Since the start of the year, I’ve been trying to do less, better. And, in the process, I’ve reinforced a lesson I’d several times previously learned: the relationship between the length of my to-do list and my productivity output is shaped like a bell curve. If I don’t put things on my list, they don’t get done. (I realize that sounds tautological, but I mostly mean that I’m terrible at remembering to bang out even minor tasks in the open stretches of my day, if I don’t have them on a list in front of me.) Conversely, if I put too much on my list, my productivity similarly diminishes. I use the glut of easy tasks to procrastinate around the important ones, or reach general overwhelm and don’t do much of anything useful at all.

So getting a Goldilocks length right on my to-do list each day – not too short, not too long – makes a huge difference.

For projects, that’s meant taking a Kanban-esque approach, and strictly limiting ‘work in progress’ at every level, whether quarterly, monthly, weekly, or daily. And, by and large, that’s worked pretty well.

But a bunch of my time is also spent on more open-ended commitments – regular habits like playing the trumpet, meditating, or working out, as well as semi-regular ones, like occasionally deep-cleaning the kitchen, or making it to a museum, live theater performance, and live music show each month (at least when the world isn’t on lockdown).

For those habits, the best thing I’ve been able to do is to simply downshift their frequency – say, moving monthly ones to quarterly schedules instead – or to drop some of them completely. And, indeed, that’s helped further hone my daily list to a far more manageable length.

Still, not all of those de-prioritizations have sat well with me. While I’ve never been a consistent, daily blogger, I’ve at least previously tried to trend in that direction. But, in my habit purge, I downgraded my intention to posting weekly. And, in short, I missed it.

So, in the last week, I’ve been upshifting or adding back in a few of the habits I regretted excising or downgrading. But I’ve been doing it cautiously, trying hard not to overshoot, lest I again end up on the downhill slope on the far side of my to-do list length curve.

Really, it’s all just a playing out of one of my perpetual core struggles.

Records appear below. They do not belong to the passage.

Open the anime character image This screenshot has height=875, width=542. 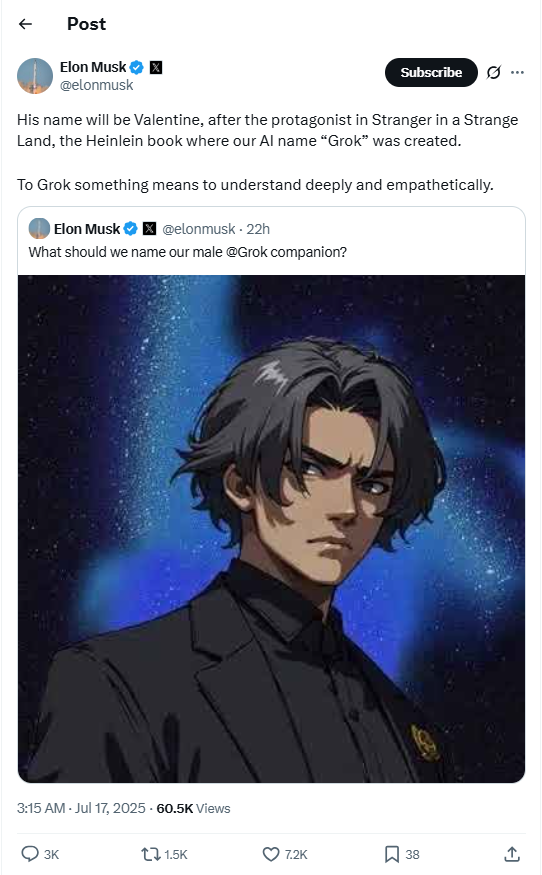[x=271, y=528]
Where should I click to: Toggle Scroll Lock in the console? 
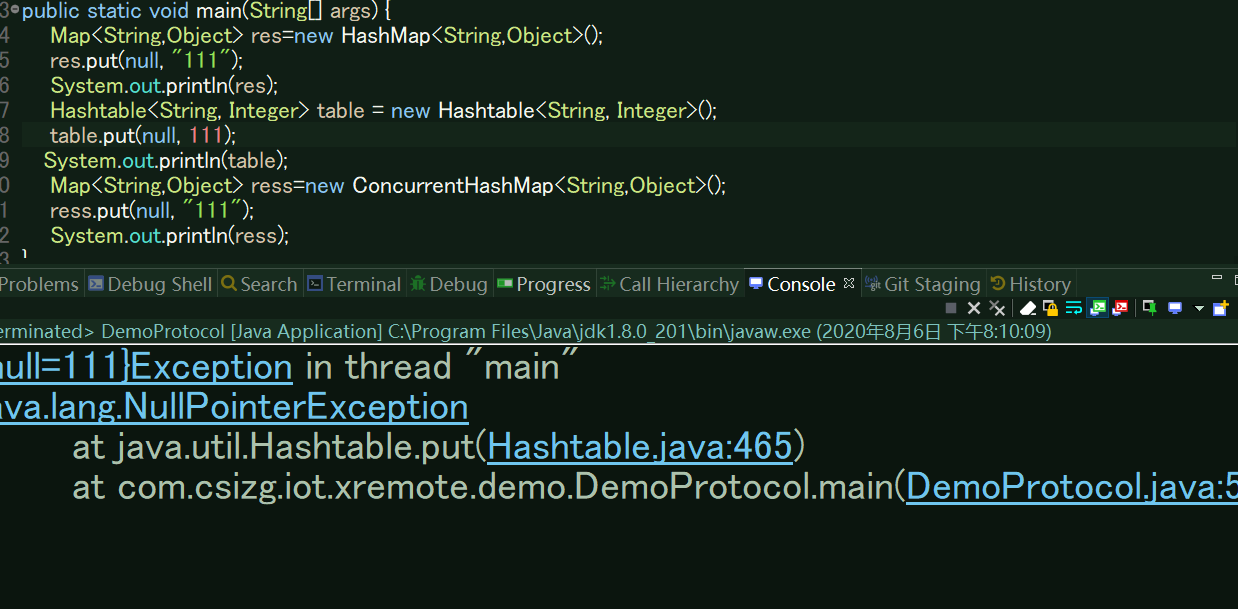[1050, 308]
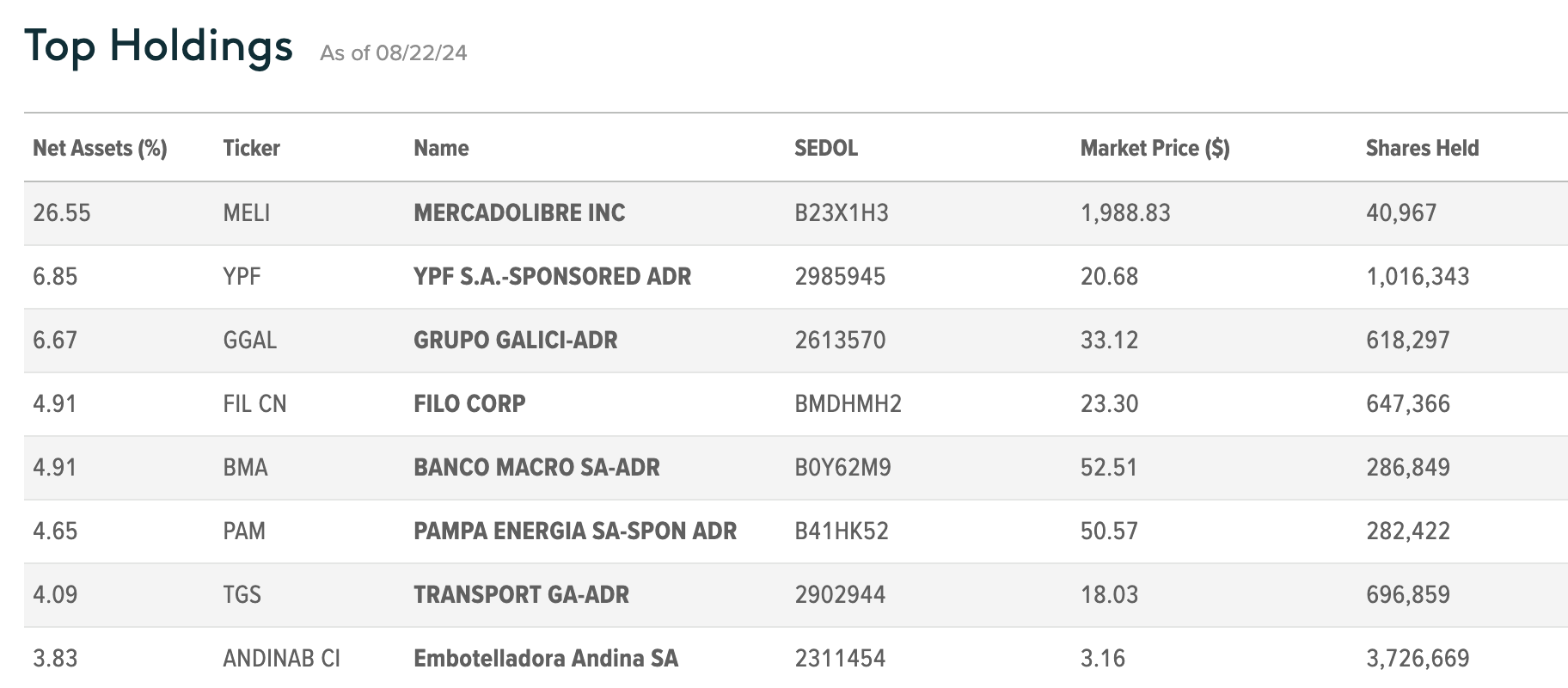This screenshot has width=1568, height=688.
Task: Click the MELI ticker cell
Action: pyautogui.click(x=246, y=213)
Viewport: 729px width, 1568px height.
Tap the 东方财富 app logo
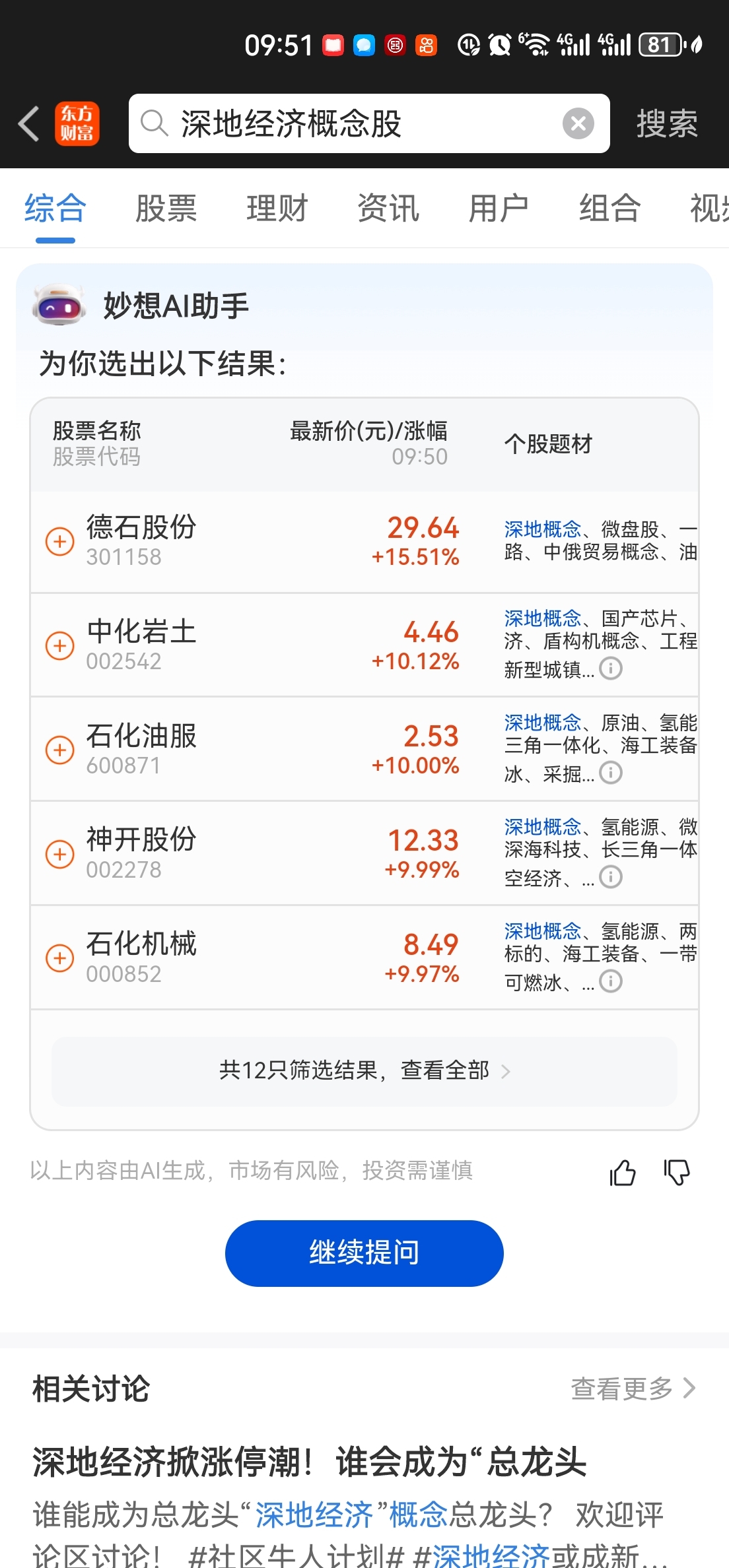pos(77,123)
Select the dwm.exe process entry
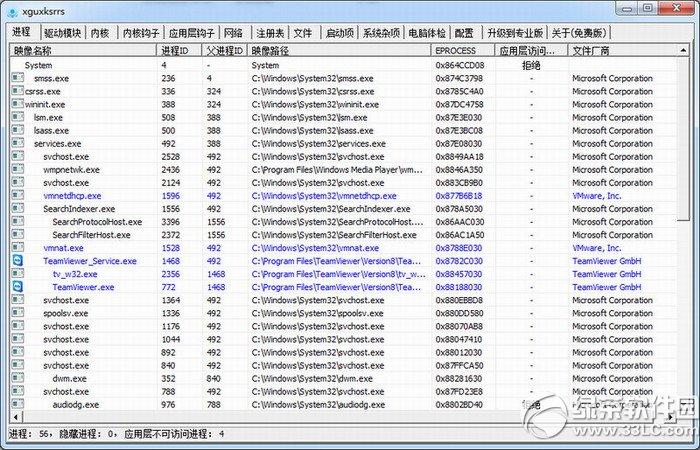 pyautogui.click(x=69, y=378)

For better or worse, I’m more a fox than a hedgehog. And though I genuinely believe I would accomplish more in the world were I laser-focused on a single life pursuit, I’m also passionate about a bunch of different things, and it’s exceedingly tough for me to give them up.

Hence, in turn, my tendency to overload my to-do list. So, even as I slowly build it back up, I’m trying to remind myself of my overarching push for 2020, my aim to do less, better. I’m trying to keep in front of me the old French proverb: “Qui chasse deux lièvres n’en prend pas un.” He who chases two hares, catches none.